Mary Chuck started writing poetry when she retired after 30 years working in Secondary Schools, starting by teaching chemistry. While she was working her need to escape and let some-one else do the organising took her on many walking holidays in different parts of the world. She is still an active governor at a local primary school and has just completed twelve years as a Trustee of the Wordsworth Trust. She has been writing poetry with several groups, attending workshops and going on residentials with a variety of poets, but most often with Peter and Ann Sansom at the Poetry Business.
I’ve chosen four poems from Mary’s debut collection Other Worlds (Dempsey & Windle, 2021). Mary will have a belated Zoom launch with two poet friends on Tuesday 23 August. Contact Dempsey & Windle for a link.
Migration
His people came from Russia and Lithuania,
their passports always changing, not because they moved
but because their countries became other countries.

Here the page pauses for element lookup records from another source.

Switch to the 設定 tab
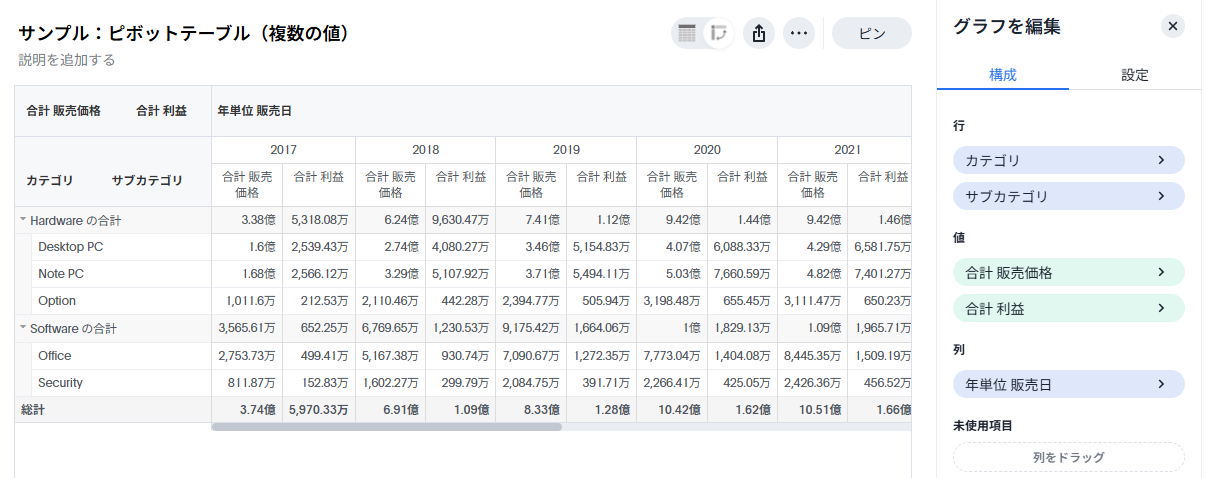1134,75
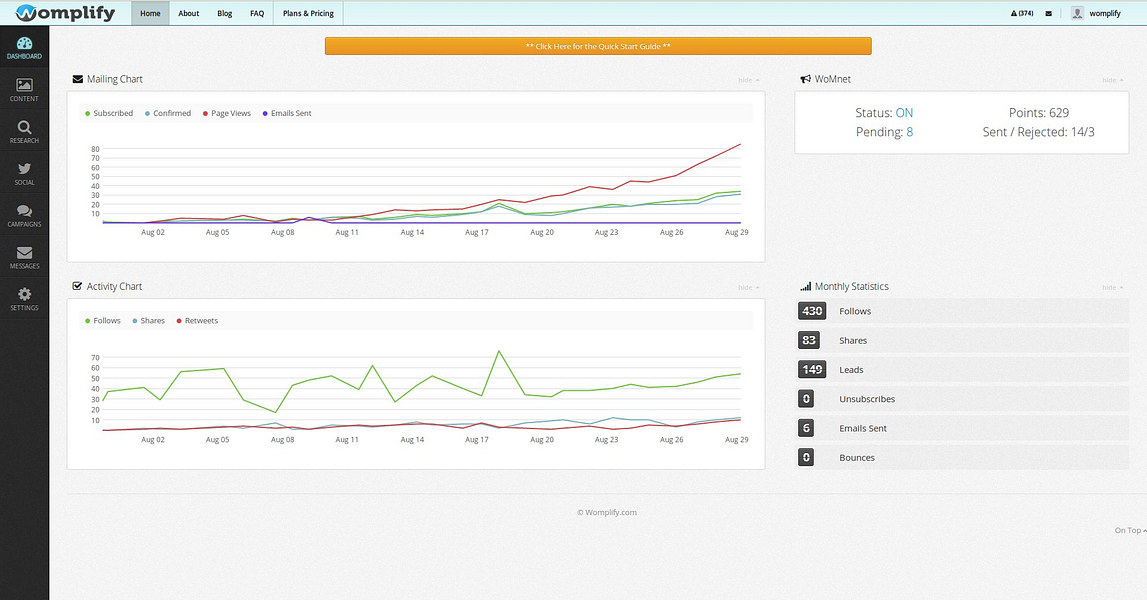
Task: Toggle the Page Views series in legend
Action: [x=227, y=113]
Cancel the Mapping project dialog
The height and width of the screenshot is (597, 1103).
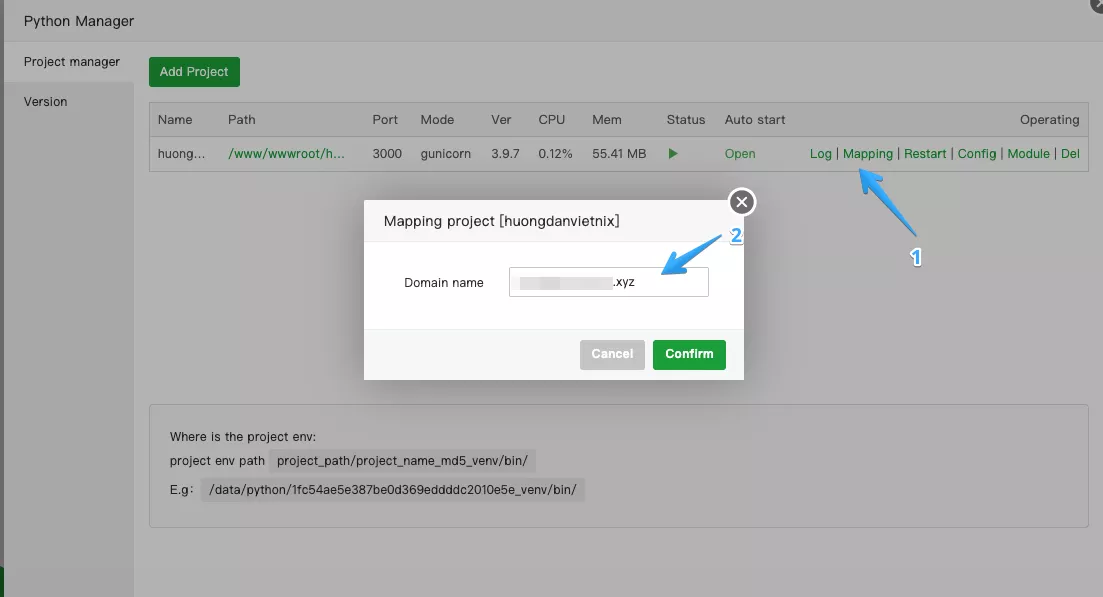pos(612,354)
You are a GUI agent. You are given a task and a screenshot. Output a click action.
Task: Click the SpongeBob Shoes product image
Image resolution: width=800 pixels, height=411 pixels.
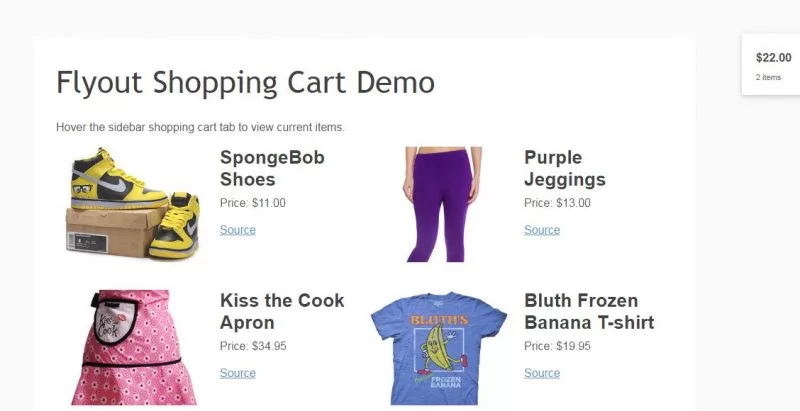pyautogui.click(x=134, y=204)
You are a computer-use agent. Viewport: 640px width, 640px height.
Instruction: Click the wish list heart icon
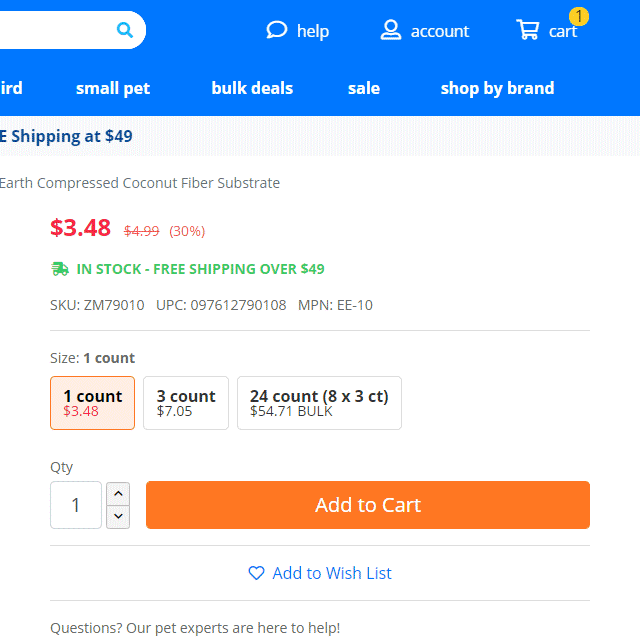(x=256, y=573)
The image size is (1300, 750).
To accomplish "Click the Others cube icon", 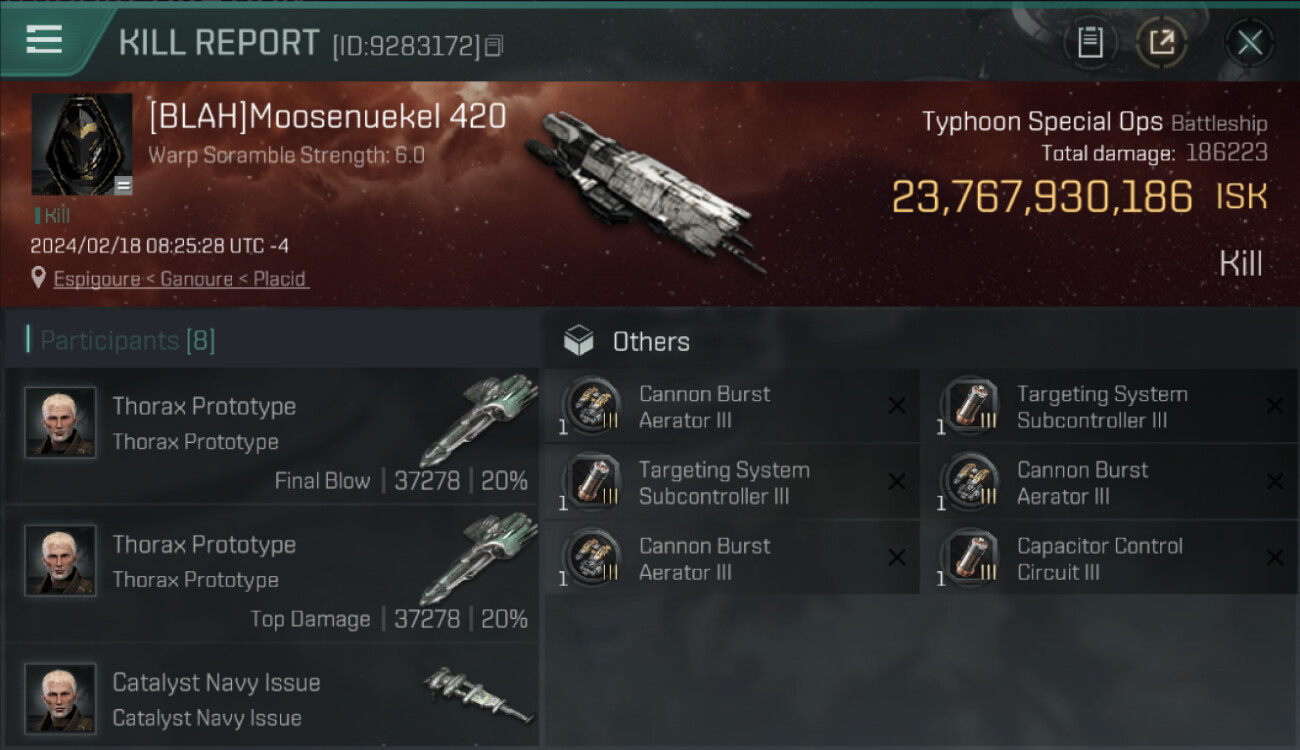I will pyautogui.click(x=579, y=342).
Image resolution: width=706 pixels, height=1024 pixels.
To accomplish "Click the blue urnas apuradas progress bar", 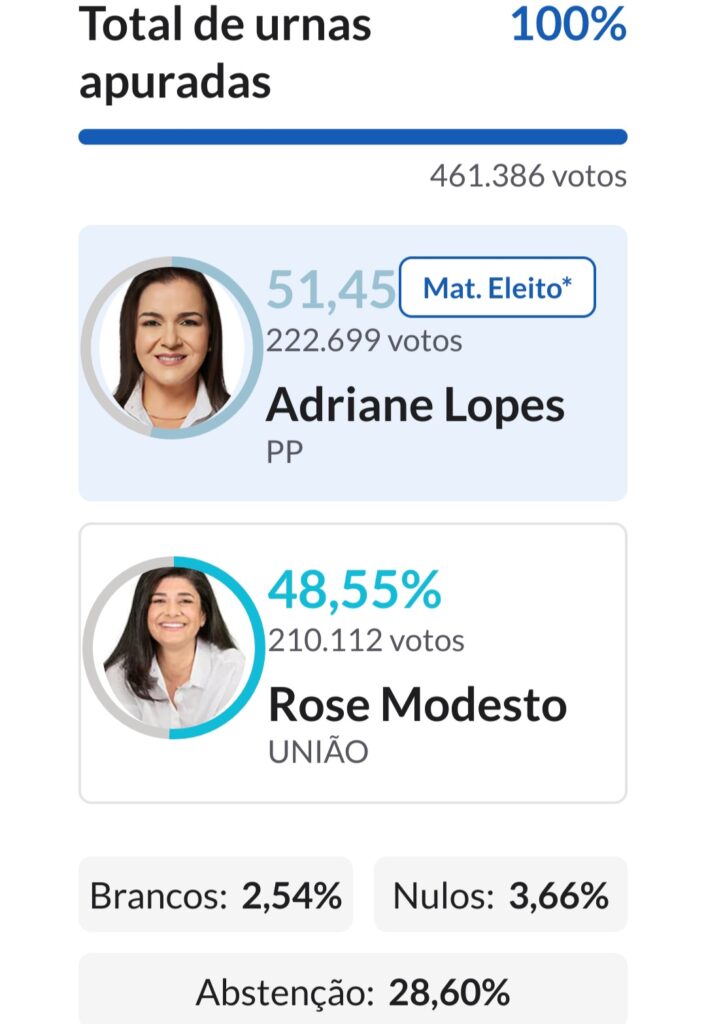I will click(353, 136).
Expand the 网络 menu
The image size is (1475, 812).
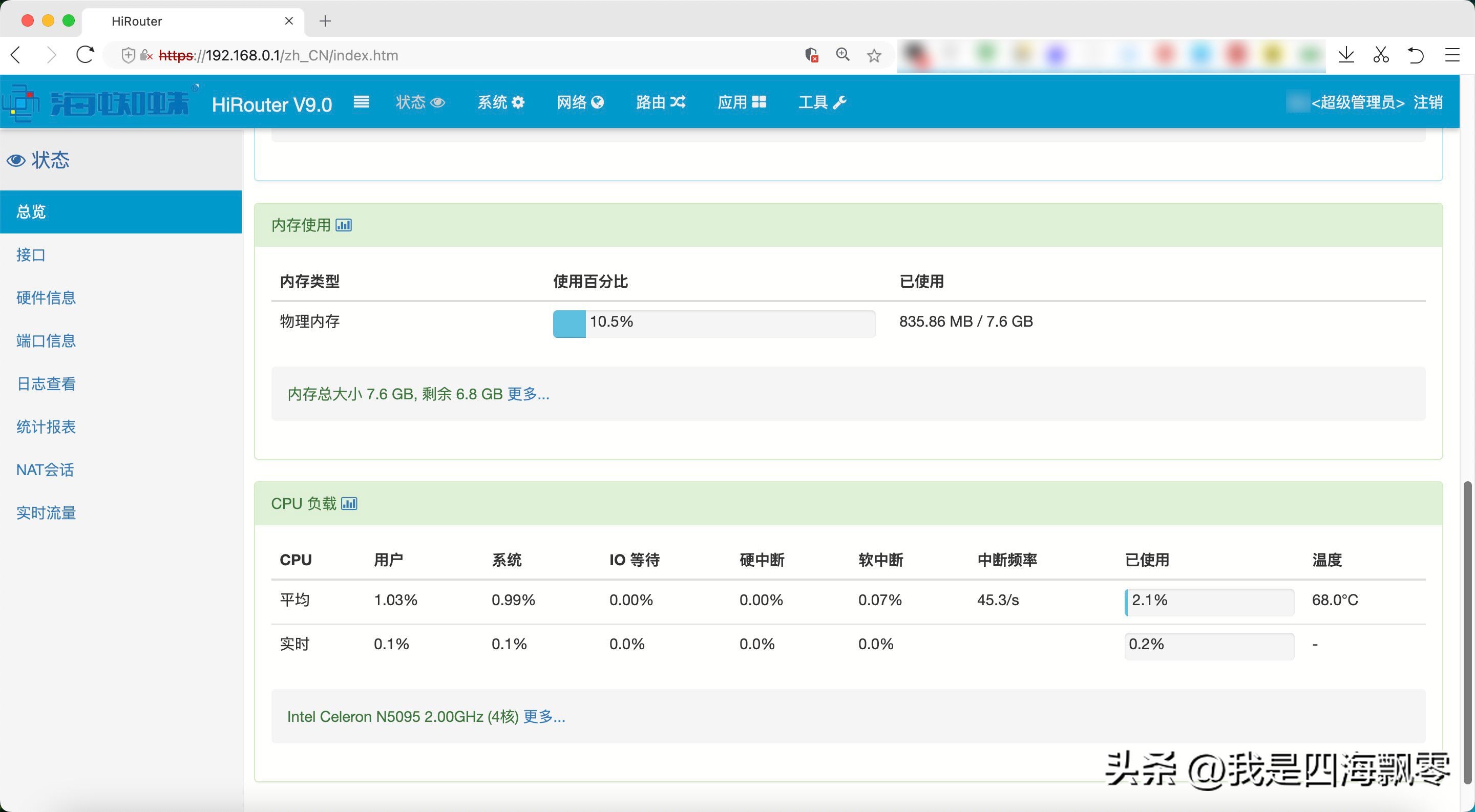(x=580, y=102)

His people were Jews, Ashkenazy Jews.
They came from the East,
driven south and west over centuries
until finally they fled from the Pale.
Long after my grandfather settled in England,
and long before he was naturalised,
he was able, once again, to be Lithuanian.
His mother’s people were White Russians
or maybe they had ten white horses?
My father married out.
Her people were not Jews.
They came from Shropshire,
farmers, and one was a stationmaster.
They were not the chosen people.
Her people were not so interesting.
Jammu-Kashmir
He tells me that his father was Kashmiri
but now he can’t go back and I describe
to him what Srinagar was like
before unrest made it unsafe to go;
I tell him how we only went because
the flight to Leh was cancelled due to clouds,
and how luxurious it was,
staying on house boats on Dal Lake;
how we were shown around the lake and lay
with curtains to protect us from the sun,
on cushions on a wooden boat, a shikara,
and saw the floating gardens there;
tell him how pink the lotus flowers were
and how the Mughal gardens, full of scents
I didn’t recognise, were
different from the spice stalls in the street;
how the couple in one garden, keen to speak
in English, asked me about my life,
how they were sad my family
had not arranged a marriage – then I stopped.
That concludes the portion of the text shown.